February 11, 2023
Flying these days is stressful enough even without the discomfort of jet lag. When you're jet lagged, your body gets out of sync with the local time. You may feel exhausted, disoriented, and have a hard time thinking straight. Jet lag can also make you feel sick, and cause headaches, stomach problems, and dizziness. Let’s get a closer look at the symptoms of jet lag, why it happens, and what you can do to minimize its effects.
When you fly across several time zones, your body's natural rhythms get thrown off. The most important body clock is the master biological clock deep in your brain, which is set by the amount of daylight you get. When you fly to a different time zone, your brain thinks it's still daytime or nighttime, depending on when you left. This can make you feel either really tired or wide awake at the wrong time. There is no getting around it, jet lag is a drag and can make the first day or two of a vacation or an important business trip miserable.

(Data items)

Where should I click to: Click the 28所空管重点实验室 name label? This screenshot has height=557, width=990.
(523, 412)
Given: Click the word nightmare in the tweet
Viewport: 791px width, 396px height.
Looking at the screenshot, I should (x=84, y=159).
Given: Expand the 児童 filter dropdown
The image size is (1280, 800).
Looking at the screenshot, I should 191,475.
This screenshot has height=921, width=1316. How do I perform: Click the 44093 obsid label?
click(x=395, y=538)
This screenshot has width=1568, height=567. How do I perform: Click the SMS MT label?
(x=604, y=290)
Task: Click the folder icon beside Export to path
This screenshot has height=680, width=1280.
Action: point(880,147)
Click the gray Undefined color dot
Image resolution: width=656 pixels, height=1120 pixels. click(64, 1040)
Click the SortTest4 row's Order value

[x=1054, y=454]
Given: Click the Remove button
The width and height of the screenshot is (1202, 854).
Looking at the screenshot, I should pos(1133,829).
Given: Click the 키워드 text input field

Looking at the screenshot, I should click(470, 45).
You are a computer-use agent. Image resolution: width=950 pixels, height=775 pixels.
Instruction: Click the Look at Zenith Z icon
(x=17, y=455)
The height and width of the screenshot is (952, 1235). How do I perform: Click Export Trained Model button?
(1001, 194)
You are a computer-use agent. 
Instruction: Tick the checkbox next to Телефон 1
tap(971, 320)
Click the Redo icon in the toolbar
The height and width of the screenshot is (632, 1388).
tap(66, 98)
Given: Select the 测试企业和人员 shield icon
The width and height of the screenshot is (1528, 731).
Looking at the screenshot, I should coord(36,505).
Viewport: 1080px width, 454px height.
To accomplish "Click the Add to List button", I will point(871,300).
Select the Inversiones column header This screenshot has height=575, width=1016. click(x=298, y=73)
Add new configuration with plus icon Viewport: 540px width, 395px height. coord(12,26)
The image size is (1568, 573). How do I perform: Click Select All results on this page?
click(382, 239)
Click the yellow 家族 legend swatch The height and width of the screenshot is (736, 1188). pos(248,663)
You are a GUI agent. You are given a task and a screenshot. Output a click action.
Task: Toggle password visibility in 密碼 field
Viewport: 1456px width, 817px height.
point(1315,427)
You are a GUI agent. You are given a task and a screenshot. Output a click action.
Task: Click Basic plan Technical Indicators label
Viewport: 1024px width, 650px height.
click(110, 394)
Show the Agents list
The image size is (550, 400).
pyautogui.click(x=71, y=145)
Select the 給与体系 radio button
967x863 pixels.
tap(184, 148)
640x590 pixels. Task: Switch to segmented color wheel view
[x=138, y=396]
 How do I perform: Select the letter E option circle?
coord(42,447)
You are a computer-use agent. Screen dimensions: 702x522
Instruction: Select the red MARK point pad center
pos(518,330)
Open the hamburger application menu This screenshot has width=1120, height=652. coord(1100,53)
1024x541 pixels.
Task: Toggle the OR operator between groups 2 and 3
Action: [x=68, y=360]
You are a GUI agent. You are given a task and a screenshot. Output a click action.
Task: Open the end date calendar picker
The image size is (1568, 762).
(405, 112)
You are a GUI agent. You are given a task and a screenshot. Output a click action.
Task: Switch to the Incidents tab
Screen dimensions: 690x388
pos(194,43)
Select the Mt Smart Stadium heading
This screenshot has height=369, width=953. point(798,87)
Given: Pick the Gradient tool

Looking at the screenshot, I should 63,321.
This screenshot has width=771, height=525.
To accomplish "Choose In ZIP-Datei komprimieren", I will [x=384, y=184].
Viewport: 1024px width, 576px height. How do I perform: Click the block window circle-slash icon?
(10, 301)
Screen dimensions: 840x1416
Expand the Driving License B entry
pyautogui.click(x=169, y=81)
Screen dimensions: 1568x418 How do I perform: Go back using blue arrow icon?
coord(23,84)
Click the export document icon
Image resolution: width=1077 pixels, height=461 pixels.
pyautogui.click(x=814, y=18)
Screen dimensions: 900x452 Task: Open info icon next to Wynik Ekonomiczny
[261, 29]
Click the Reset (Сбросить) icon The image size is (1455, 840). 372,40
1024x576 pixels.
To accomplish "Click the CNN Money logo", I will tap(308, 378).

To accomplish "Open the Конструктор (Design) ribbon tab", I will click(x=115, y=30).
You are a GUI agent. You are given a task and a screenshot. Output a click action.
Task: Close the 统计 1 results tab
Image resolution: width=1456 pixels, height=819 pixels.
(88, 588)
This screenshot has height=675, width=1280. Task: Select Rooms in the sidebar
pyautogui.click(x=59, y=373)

## Prompt A:
Answer these questions using the passage on jet lag.
(i) Besides making you feel sick, which three physical problems can jet lag cause?
(ii) What sets the master biological clock in your brain?
(iii) Which part of a vacation or business trip can jet lag make miserable?
## Prompt B:
From the passage on jet lag, put this sentence into Spanish: "When you fly across several time zones, your body's natural rhythms get thrown off."
## Prompt C:
Print the passage on jet lag word for word from "When you fly across" up to and including "business trip miserable.".

## Response box A:
(i) Headaches, stomach problems, and dizziness.
(ii) The amount of daylight you get.
(iii) The first day or two.

## Response box B:
Cuando vuelas a través de varias zonas horarias, los ritmos naturales de tu cuerpo se desajustan.

## Response box C:
When you fly across several time zones, your body's natural rhythms get thrown off. The most important body clock is the master biological clock deep in your brain, which is set by the amount of daylight you get. When you fly to a different time zone, your brain thinks it's still daytime or nighttime, depending on when you left. This can make you feel either really tired or wide awake at the wrong time. There is no getting around it, jet lag is a drag and can make the first day or two of a vacation or an important business trip miserable.